What are the key sector opportunities you’re capitalising on?

Payslip customers are ambitious, market disruptive and experiencing phenomenal growth. For them, talent is their scale-up currency.

They know that getting global payroll operations right is foundational for executing their growth agenda. They don’t want to allow global payroll complexities to be a chokepoint for their growth efficiency – complexities such as flexible work models, expansion of tax laws, explosion of compensation packages.

Payslip can capitalise on our customers’ ambition and digital-first mindset. They have automated other important operational functions and see that Payslip delivers similar automation benefits and control for global payroll operations. With Payslip they can fully automate and seamlessly integrate global payroll operations, achieving a unified and standardised system that unlocks data and delivers high growth readiness.

What set you on the road to where you are now?

I could see that the legacy solution, the payroll services aggregator solution, had not changed in 50 years. I talked to the best leaders in disruptive, outperforming companies. They had payroll services in place, just like they had lawyers and accountants in place. They had already automated their sales, customer care and other important operational functions and were seeking a way to automate and standardise global payroll operations.

There was no technology or tooling solutions available to them. So I founded Payslip. We know from our customer base, super leaders like Cloudera, LogMeIn, GetYourGuide and AMCS Group, that they use Payslip every month to make strategic decisions and grow quickly.
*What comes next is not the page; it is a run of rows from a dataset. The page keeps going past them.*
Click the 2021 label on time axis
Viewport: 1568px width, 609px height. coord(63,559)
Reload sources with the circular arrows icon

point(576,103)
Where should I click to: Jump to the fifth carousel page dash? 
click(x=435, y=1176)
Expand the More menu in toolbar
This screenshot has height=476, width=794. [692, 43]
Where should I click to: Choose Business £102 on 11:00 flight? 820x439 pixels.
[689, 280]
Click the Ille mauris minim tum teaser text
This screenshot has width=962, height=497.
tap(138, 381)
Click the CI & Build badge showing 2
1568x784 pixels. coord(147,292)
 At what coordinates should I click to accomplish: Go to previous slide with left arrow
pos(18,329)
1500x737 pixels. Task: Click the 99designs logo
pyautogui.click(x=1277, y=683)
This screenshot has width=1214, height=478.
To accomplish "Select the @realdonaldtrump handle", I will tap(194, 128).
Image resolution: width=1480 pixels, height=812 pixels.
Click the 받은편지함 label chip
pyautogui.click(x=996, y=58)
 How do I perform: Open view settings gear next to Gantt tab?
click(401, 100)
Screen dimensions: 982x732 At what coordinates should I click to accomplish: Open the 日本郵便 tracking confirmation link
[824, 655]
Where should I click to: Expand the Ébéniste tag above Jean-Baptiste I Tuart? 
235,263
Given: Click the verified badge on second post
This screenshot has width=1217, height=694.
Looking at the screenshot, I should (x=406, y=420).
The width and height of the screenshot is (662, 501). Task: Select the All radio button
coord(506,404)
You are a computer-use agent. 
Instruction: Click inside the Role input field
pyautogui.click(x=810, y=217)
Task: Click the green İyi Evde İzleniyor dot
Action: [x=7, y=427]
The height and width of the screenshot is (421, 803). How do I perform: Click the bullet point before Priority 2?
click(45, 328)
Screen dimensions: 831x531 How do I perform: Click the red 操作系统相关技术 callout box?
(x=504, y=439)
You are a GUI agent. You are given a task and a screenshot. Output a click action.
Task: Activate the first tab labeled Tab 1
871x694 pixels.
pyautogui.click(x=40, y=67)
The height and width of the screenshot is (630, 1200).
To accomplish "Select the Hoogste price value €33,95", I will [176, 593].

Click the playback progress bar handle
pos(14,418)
How do you get the best out of your team?

Two things. Relevance and licence.

Everyone needs to know and believe how their work can impact the customer every day. If it’s clear how their work connects back to the customer and this is in the tapestry of everyday working conversation, we are all energised better to do great things and have real impact.

Secondly, people need a licence to create and to break things. Build enough structures and process definition to enable good training and clarity, and then give them a licence to improve it and change it.

We tell all our people that the first two months is time to be a sponge, then two months and a day later, we want to know how they would improve things. This licence has a phenomenal effect and we see very quickly how creative everyone is individually. Then we collaborate to bring it together.

Have you noticed a diversity problem in your sector?

Global payroll has a naturally strong cultural diversity as teams are geographically distributed. But cognitive diversity can require some conscious planning.

As payroll usually belongs in the finance function, the career path is quite linear and not many come from other functions or other backgrounds. This is, in one sense, natural as payroll professionals invest so much time to become in-country experts and they are phenomenal people in their dedication to deliver on-time and 100pc accurate payroll.

As we consider cognitive diversity, it’s difficult to generate when the professional requirements raise barriers for cross-functional movement. The global roles offer more opportunity as the skills are more transferable in terms of project management, international operational management and an analytical mindset. So offering in-country payroll people the opportunity to be involved in global projects can support cognitive diversity development.

Did you ever have a mentor or someone who was pivotal in your career?

Many people. I listen a lot and believe strongly in cognitive diversity, so like to learn from people who already wore the T-shirt or have different perspectives. I have found some of the founder networks and investors very useful, such as Frontline Ventures, Tribal.vc founders and HBAN investors.

What books have you read that you would recommend?
  • The Tipping Point by Malcolm Gladwell – makes you really think about what drives change and momentum
  • Survival to Thrival by Bob Tinker and Tae Hea Nahm – frames the B2B SaaS growth path very well

What are the essential tools and resources that get you through the working week?

A good run in the mornings and lentil soup at lunchtime. Tech-wise? My iPhone and Microsoft Teams.